Monday, May 01, 2017

The problem with data retention laws

Metadata retention laws, requiring telecom providers and ISPs to retain records of all their customers' activities and rat them out to the government, have been catching on amongst the Five Eyes surveillance states. The obvious problem is that they are prone to abuse, and particularly political abuse by intelligence and security agencies. In an effort to stop this, in 2015 the Australian government amended its metadata retention law to make it much harder to spy on journalists. But that didn't stop the Australian Federal Police. Faced with an inquiry into a journalist who had received a leak from AFP, they simply didn't bother to get a warrant at all and spied on them anyway:

An investigator with the Australian Federal Police (AFP) sought and acquired the call records of a journalist without a warrant, Commissioner Andrew Colvin says.

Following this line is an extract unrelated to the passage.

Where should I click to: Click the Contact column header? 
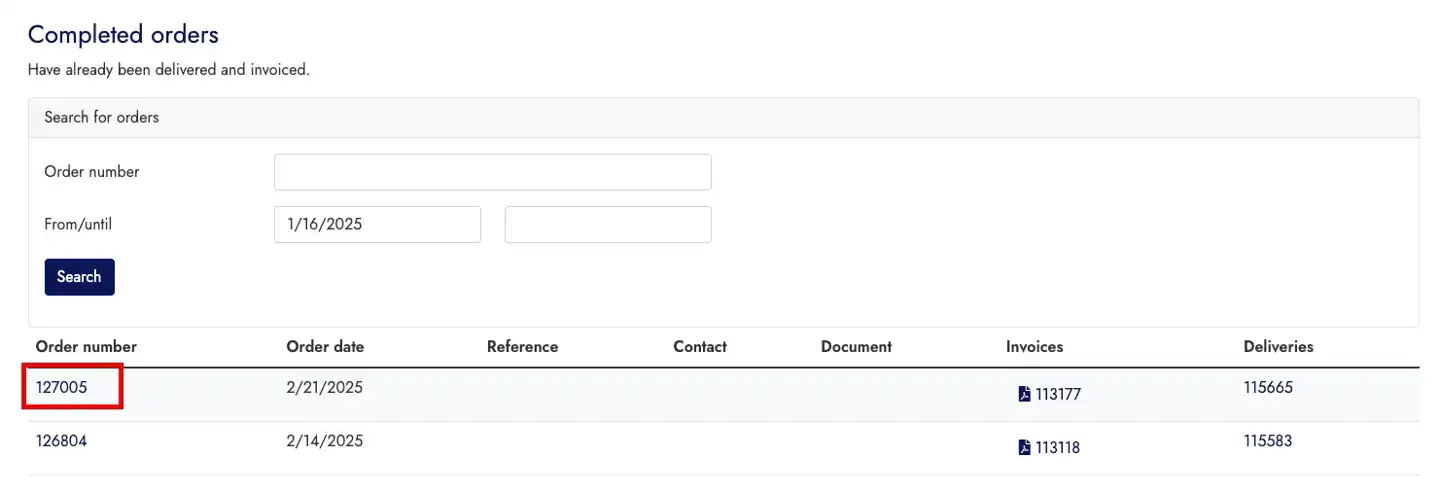[x=700, y=347]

He said "human error" was responsible for the breach, which occurred during an investigation into a leak from inside the AFP.


The journalist whose metadata was accessed has not been informed, Commissioner Colvin added.

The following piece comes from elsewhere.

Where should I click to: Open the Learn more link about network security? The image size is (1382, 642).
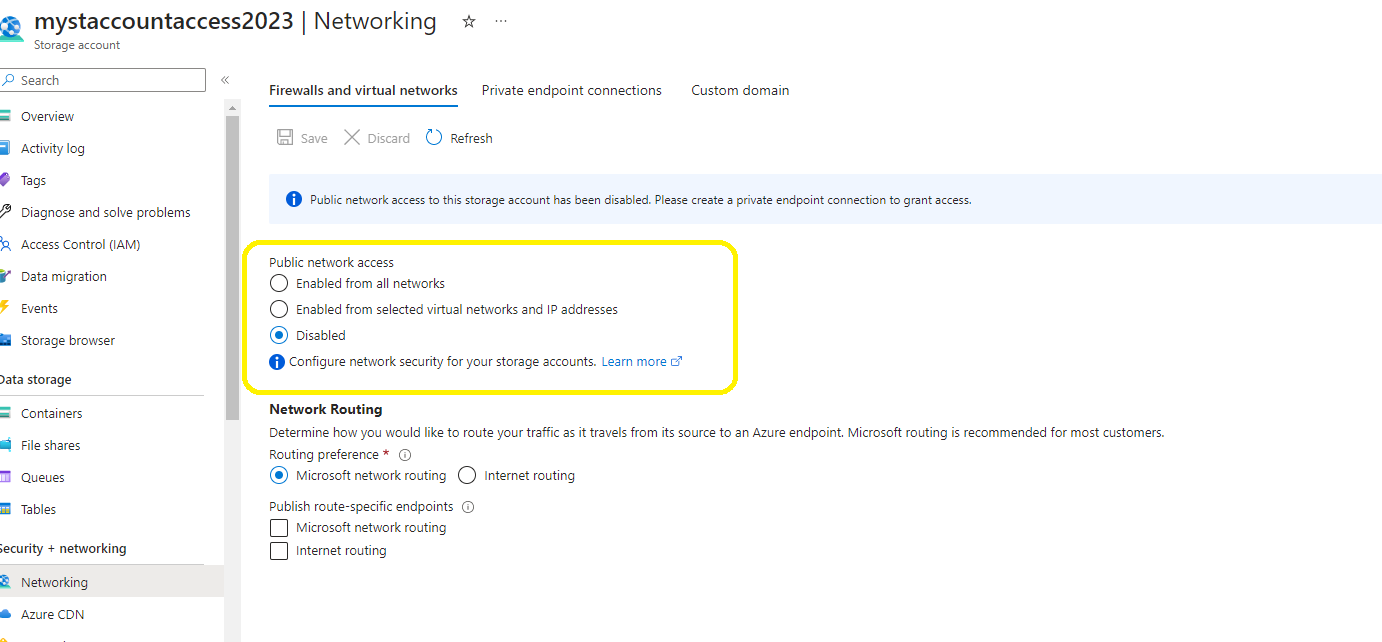point(634,361)
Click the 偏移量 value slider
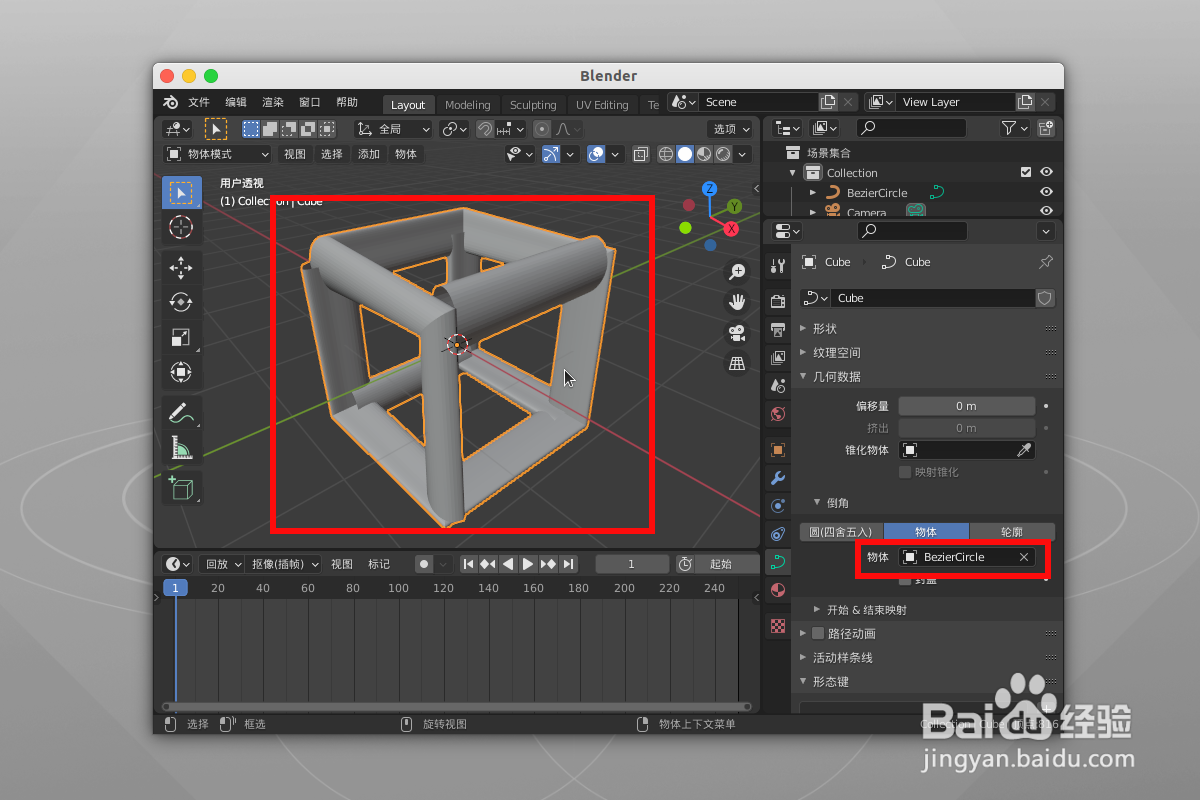 pos(966,406)
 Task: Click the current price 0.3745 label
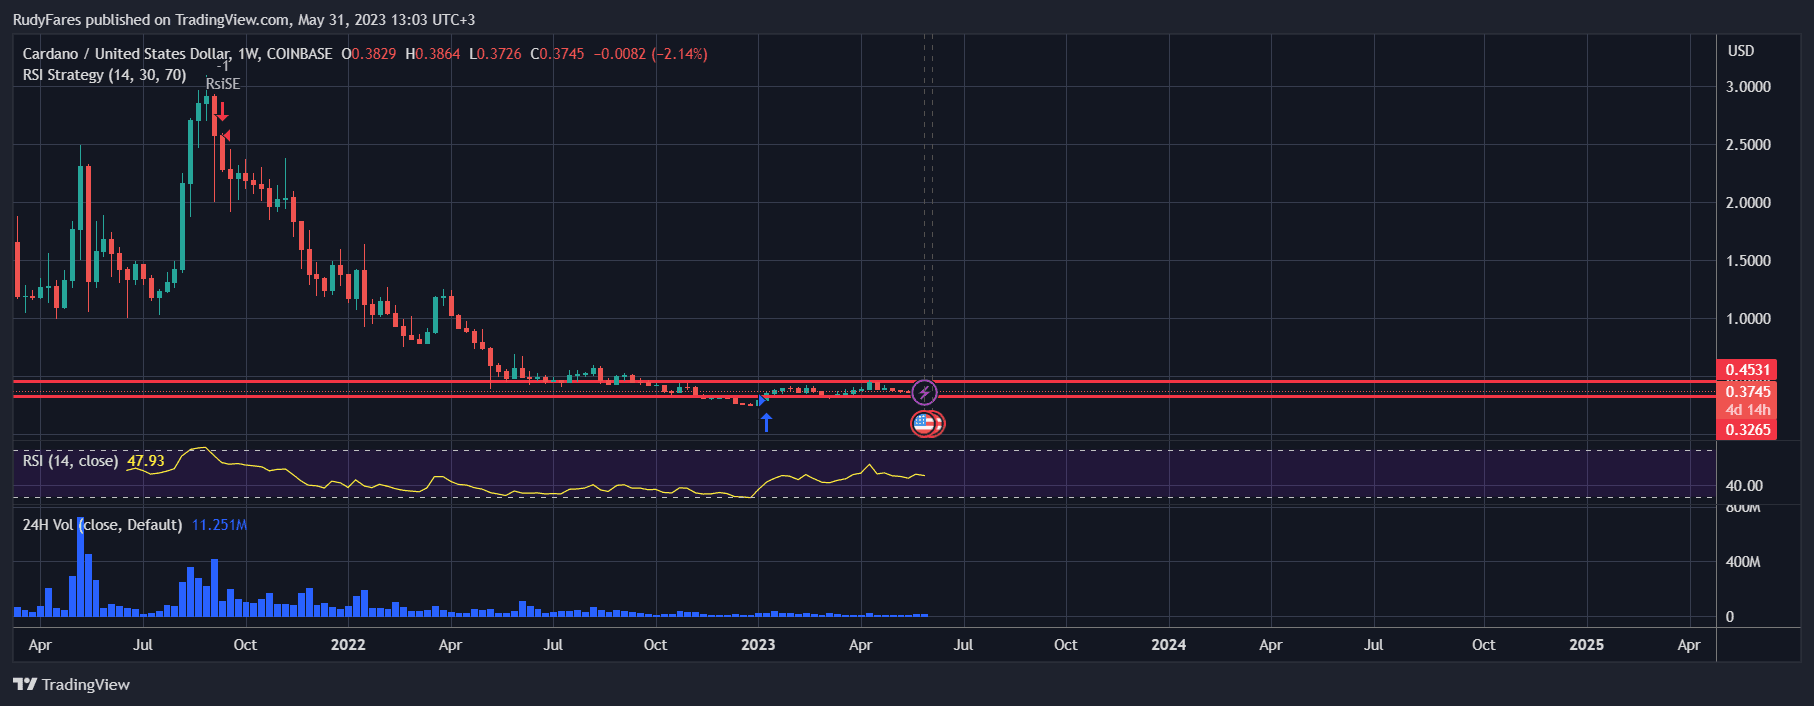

"Human error" being AFP for "ignored the law". Naturally, the officer hasn't been subjected to any disciplinary proceedings (let alone criminal charges) for this.

And this is a perfect example of the danger of such laws: the police and spies simply can not be trusted with them. If the data exists, they will obtain it, legally or illegally. We already have serious problems around this with the New Zealand police - but think of how much more intrusive they could be if ISPs were forced to retain years of data on you.